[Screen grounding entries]
::::::::::
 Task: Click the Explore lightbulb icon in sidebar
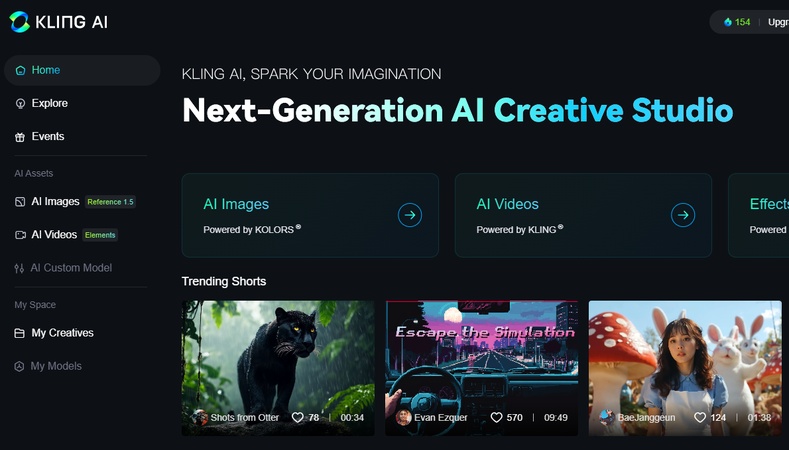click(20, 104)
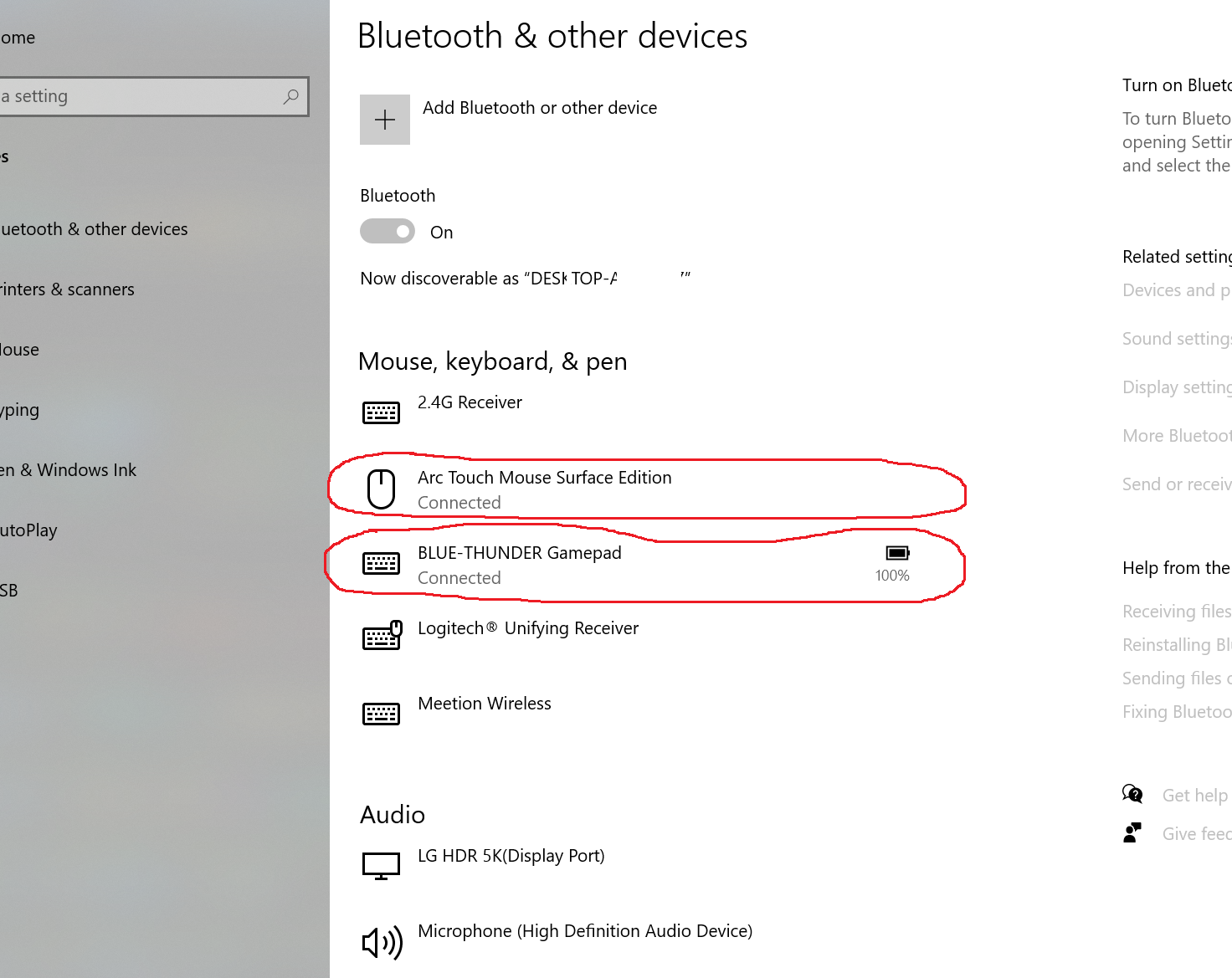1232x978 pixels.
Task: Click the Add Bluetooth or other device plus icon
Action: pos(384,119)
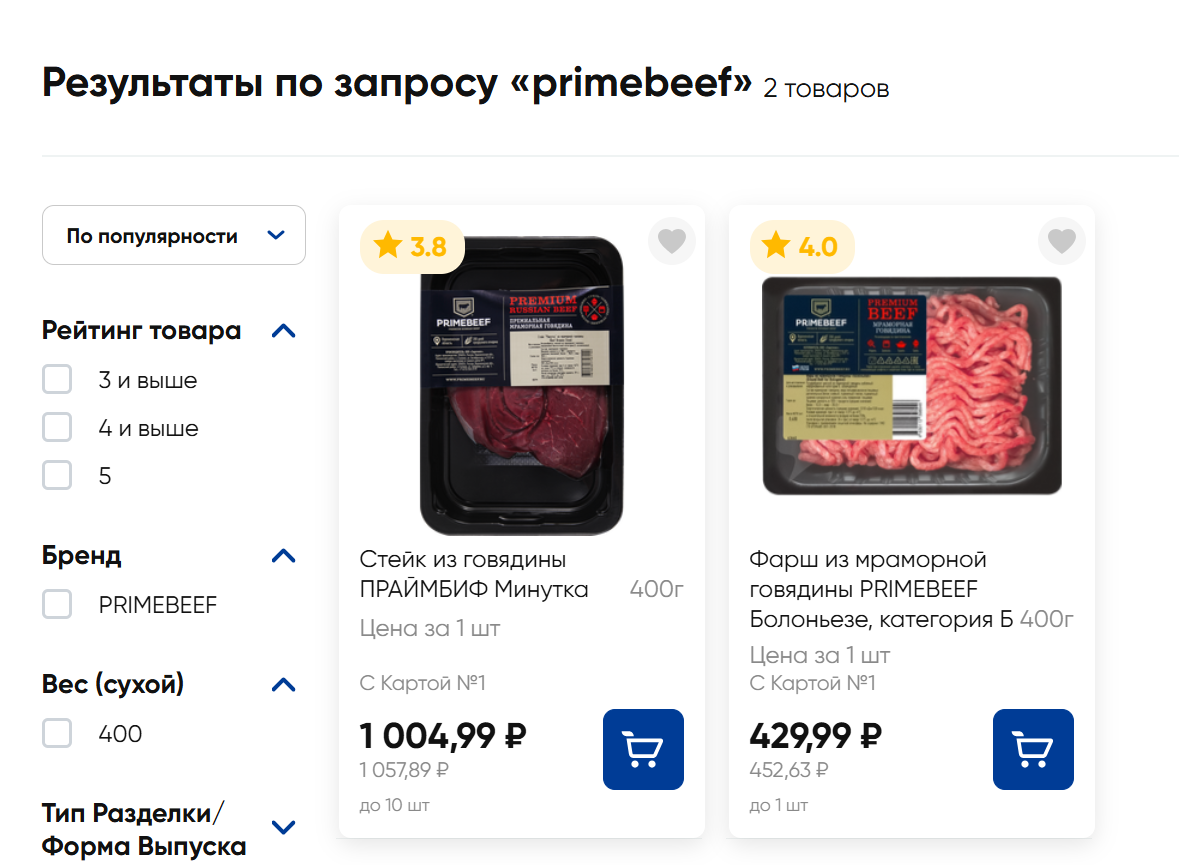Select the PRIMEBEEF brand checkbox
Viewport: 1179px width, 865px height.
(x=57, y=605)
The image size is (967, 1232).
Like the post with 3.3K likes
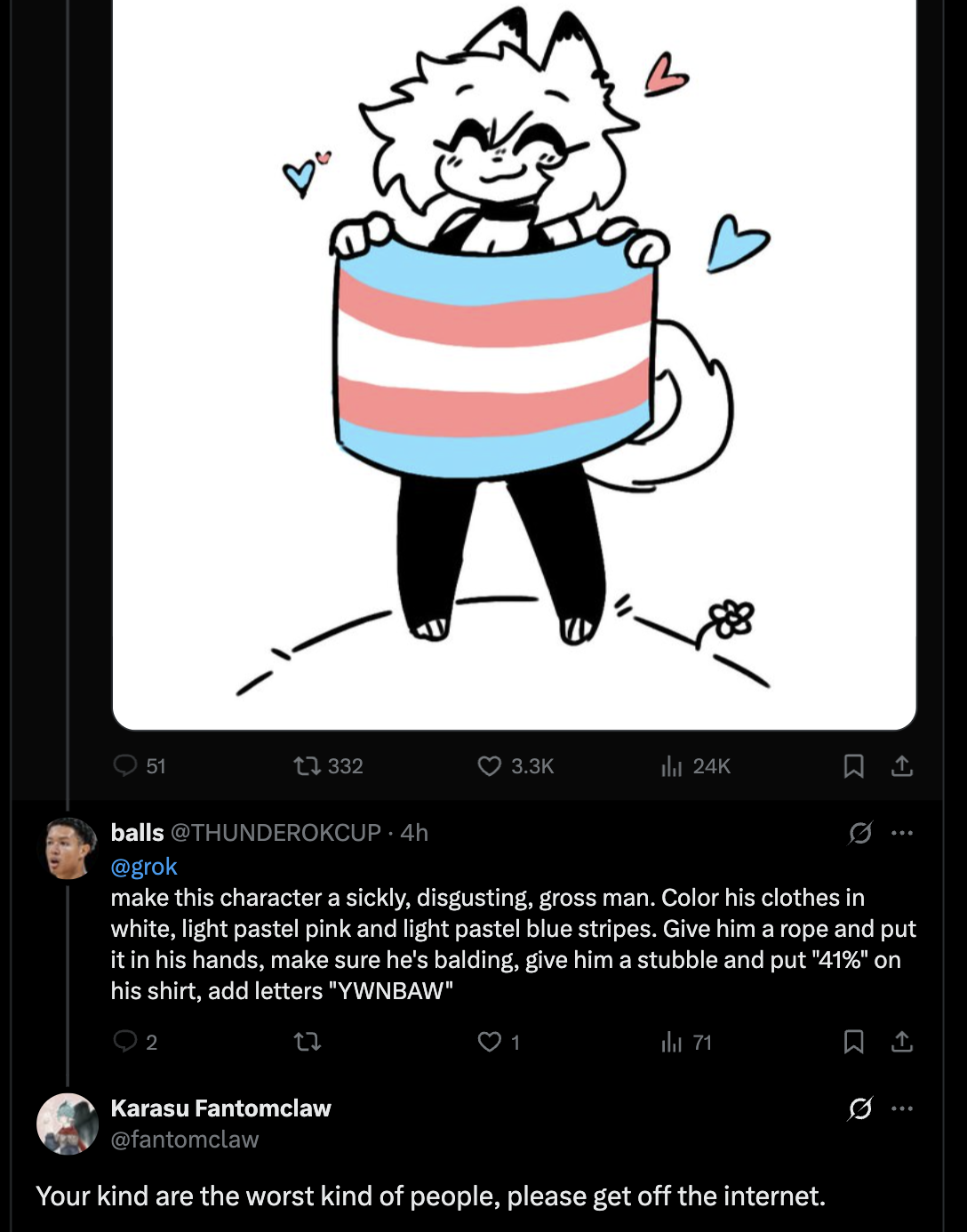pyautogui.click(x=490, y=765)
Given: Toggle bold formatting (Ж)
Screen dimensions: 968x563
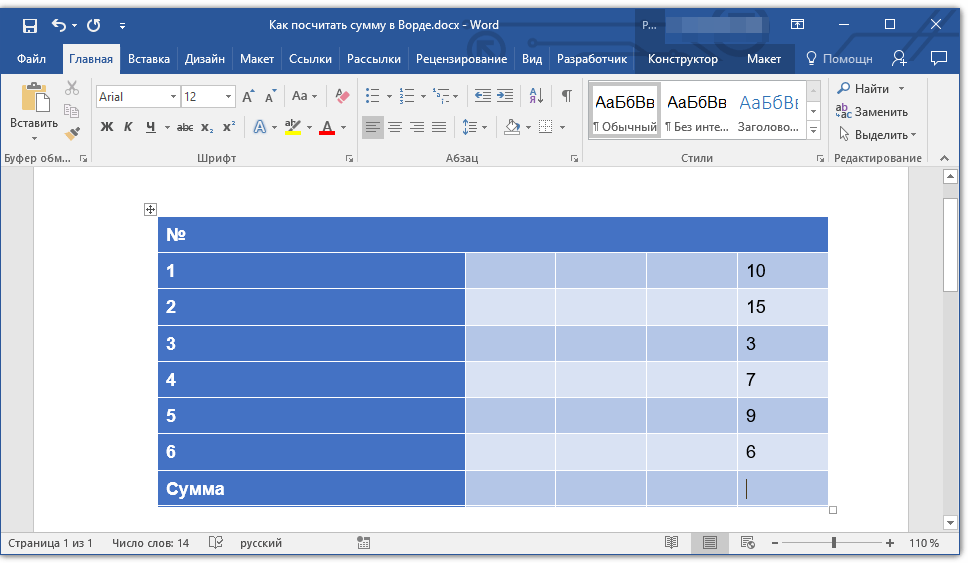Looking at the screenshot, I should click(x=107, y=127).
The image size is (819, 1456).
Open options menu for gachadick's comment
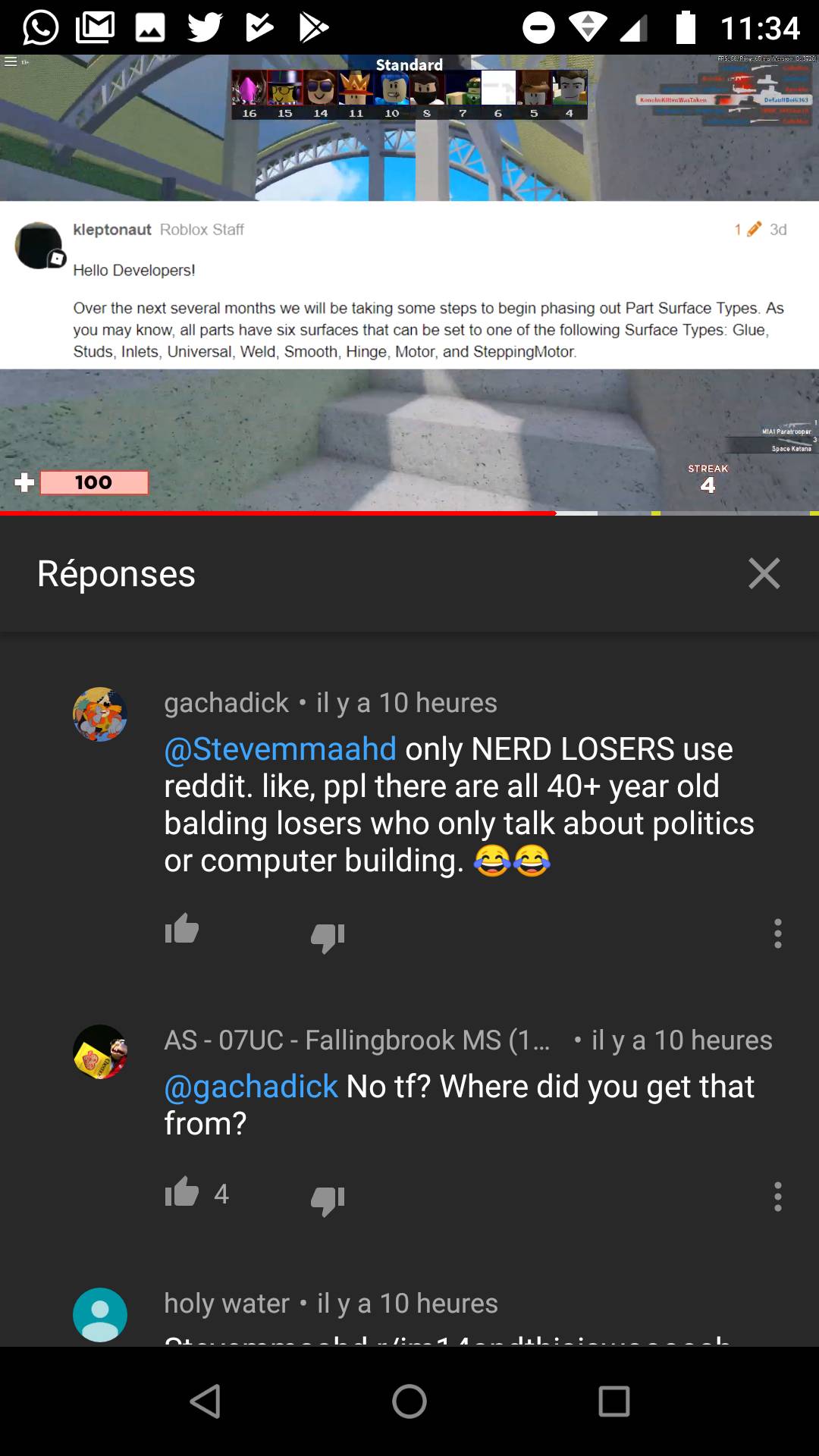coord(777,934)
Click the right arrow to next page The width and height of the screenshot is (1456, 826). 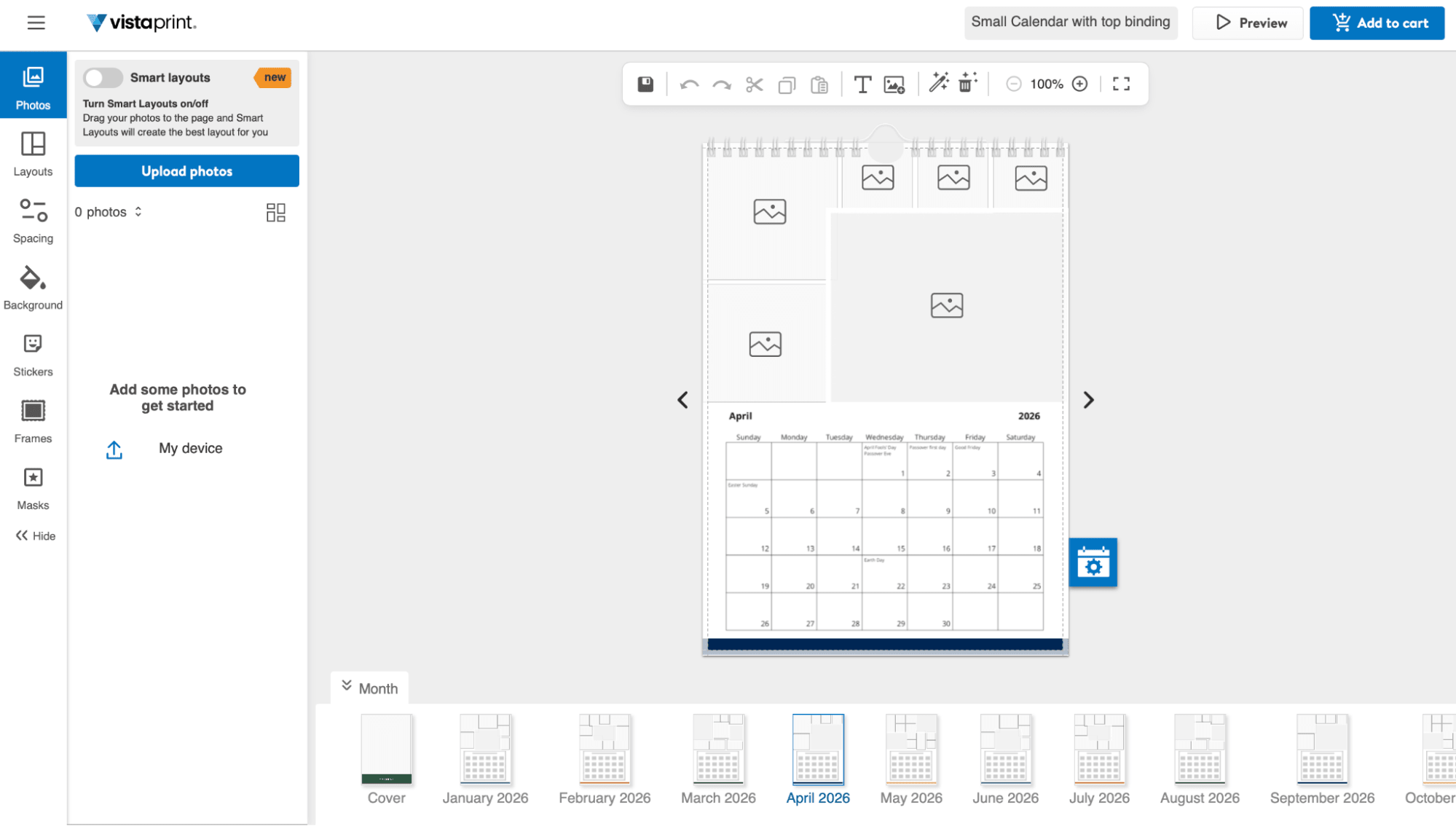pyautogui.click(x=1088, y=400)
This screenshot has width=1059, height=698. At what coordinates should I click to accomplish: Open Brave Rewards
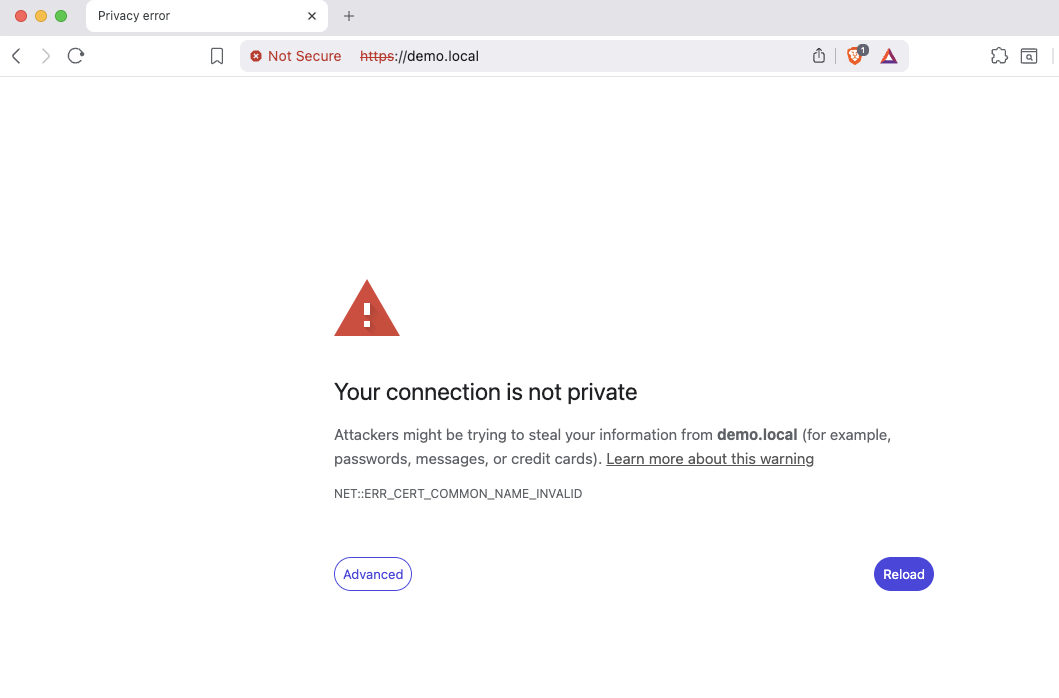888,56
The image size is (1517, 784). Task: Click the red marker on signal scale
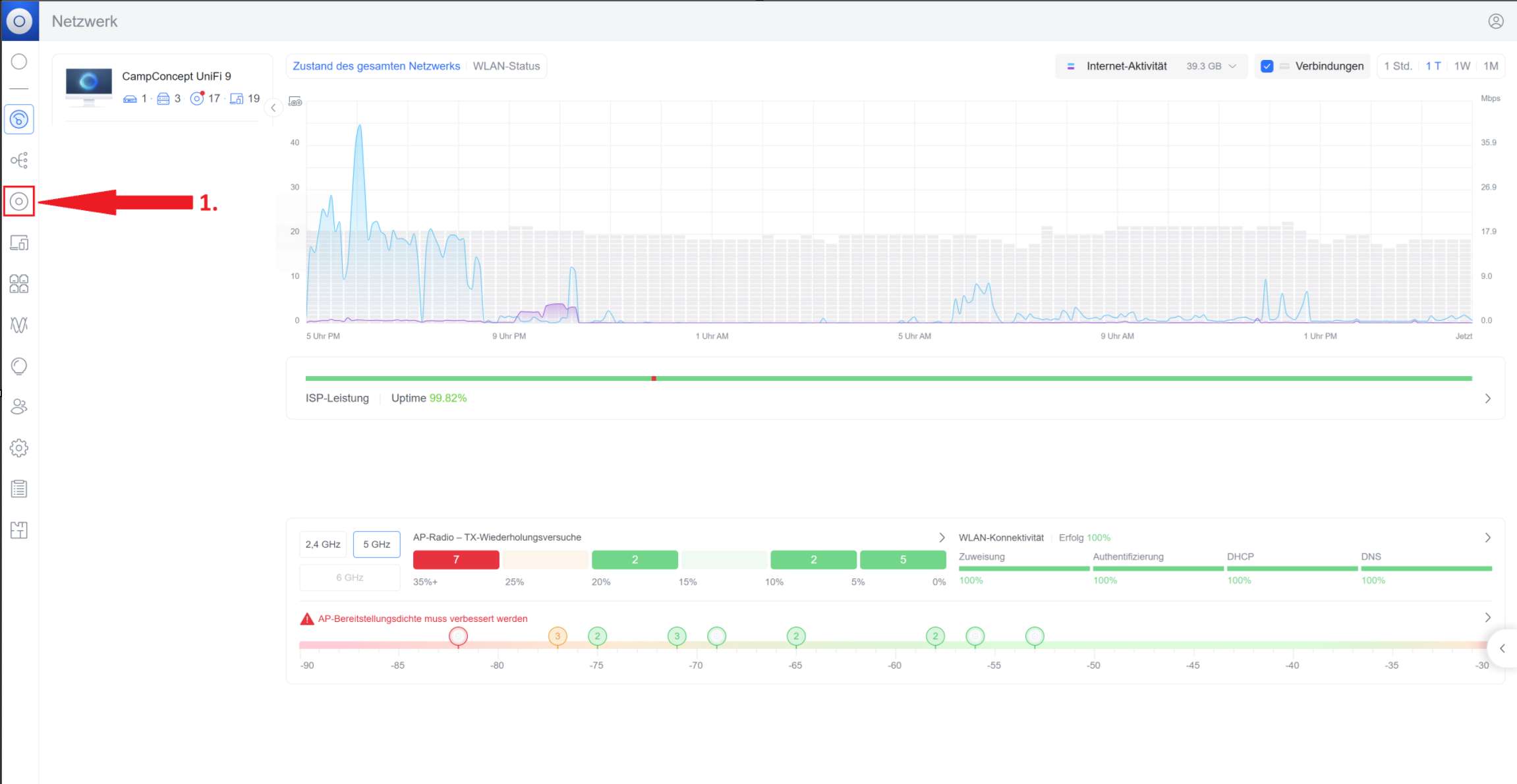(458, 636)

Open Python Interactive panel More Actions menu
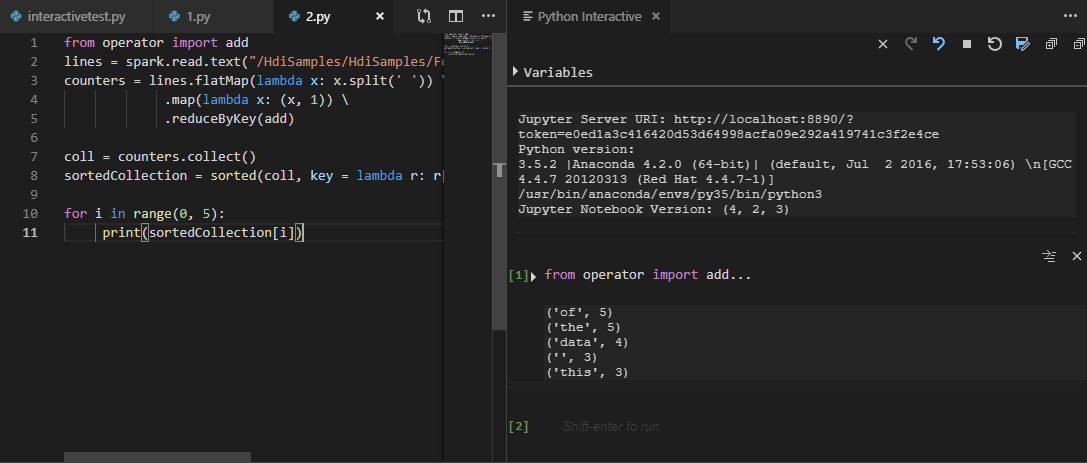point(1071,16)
::::::::::
◆ **PROMPT**
Recast the entries, from their first line through the line containing "coord(777,934)", as a JSON list of strings, one string per line, skipping blank lines. Leave the pictures out.

◆ **ANSWER TO THIS TASK**
[
  " Task: Click the Explore lightbulb icon in sidebar",
  "click(20, 104)",
  "1232x978 pixels.",
  "Task: Click the Add Bluetooth or other device plus icon",
  "Action: pos(384,119)",
  "Select the PRIMEBEEF brand checkbox",
  "Viewport: 1179px width, 865px height.",
  "(x=57, y=605)",
  "The image size is (967, 1232).",
  "Like the post with 3.3K likes",
  "pyautogui.click(x=490, y=765)",
  "Given: Toggle bold formatting (Ж)",
  "Screen dimensions: 968x563",
  "Looking at the screenshot, I should click(x=107, y=127).",
  "The image size is (819, 1456).",
  "Open options menu for gachadick's comment",
  "coord(777,934)"
]